**What is required**
What appears from the first line of the records below through the line containing "This screenshot has height=457, width=610." must be reproduced verbatim.
----------------
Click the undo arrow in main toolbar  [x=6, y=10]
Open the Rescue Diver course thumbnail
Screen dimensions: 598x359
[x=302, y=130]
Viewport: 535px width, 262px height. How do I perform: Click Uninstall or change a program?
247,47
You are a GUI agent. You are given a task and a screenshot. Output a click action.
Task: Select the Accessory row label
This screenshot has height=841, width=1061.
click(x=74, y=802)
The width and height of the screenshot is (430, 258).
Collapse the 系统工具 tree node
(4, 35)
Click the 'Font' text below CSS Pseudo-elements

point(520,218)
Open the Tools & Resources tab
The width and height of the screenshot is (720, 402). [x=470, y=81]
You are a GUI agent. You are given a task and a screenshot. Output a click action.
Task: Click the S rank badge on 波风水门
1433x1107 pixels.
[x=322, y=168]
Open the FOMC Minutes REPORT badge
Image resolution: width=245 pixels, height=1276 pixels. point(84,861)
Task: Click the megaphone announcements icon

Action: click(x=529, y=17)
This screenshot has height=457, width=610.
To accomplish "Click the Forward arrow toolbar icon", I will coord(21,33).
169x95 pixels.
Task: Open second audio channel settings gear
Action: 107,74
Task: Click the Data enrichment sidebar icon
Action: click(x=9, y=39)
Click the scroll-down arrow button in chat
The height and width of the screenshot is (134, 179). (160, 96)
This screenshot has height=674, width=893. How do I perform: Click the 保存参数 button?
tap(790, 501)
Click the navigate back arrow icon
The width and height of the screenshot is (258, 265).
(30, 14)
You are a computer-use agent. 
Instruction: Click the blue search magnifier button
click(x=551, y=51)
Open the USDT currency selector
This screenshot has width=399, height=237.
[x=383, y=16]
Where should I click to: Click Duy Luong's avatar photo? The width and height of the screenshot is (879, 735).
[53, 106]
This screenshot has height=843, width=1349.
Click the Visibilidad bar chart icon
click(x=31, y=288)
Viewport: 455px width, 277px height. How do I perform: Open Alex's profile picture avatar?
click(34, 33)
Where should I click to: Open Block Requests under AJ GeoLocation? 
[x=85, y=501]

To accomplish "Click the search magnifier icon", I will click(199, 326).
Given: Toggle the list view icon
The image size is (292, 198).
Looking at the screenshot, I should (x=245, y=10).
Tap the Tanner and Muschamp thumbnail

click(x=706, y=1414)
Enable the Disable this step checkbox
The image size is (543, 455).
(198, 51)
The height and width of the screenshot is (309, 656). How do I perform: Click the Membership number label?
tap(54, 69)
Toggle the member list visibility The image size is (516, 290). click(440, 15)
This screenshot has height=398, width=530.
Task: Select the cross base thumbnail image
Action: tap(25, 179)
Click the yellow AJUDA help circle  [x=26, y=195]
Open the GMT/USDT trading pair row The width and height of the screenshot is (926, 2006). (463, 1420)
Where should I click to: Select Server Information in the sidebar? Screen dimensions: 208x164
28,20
----------------
**Result of this exercise**
Click the undo arrow in main toolbar  [x=6, y=10]
Open the Rescue Diver course thumbnail
Screen dimensions: 598x359
[x=302, y=130]
Viewport: 535px width, 262px height. How do I perform: Click Uninstall or change a program?
247,47
You are a GUI agent. You are given a task and a screenshot. Output a click action.
Task: Select the Accessory row label
This screenshot has height=841, width=1061.
click(x=74, y=802)
The width and height of the screenshot is (430, 258).
Collapse the 系统工具 tree node
(4, 35)
Click the 'Font' text below CSS Pseudo-elements

point(520,218)
Open the Tools & Resources tab
The width and height of the screenshot is (720, 402). [x=470, y=81]
You are a GUI agent. You are given a task and a screenshot. Output a click action.
Task: Click the S rank badge on 波风水门
1433x1107 pixels.
[x=322, y=168]
Open the FOMC Minutes REPORT badge
Image resolution: width=245 pixels, height=1276 pixels. point(84,861)
Task: Click the megaphone announcements icon

Action: click(x=529, y=17)
This screenshot has height=457, width=610.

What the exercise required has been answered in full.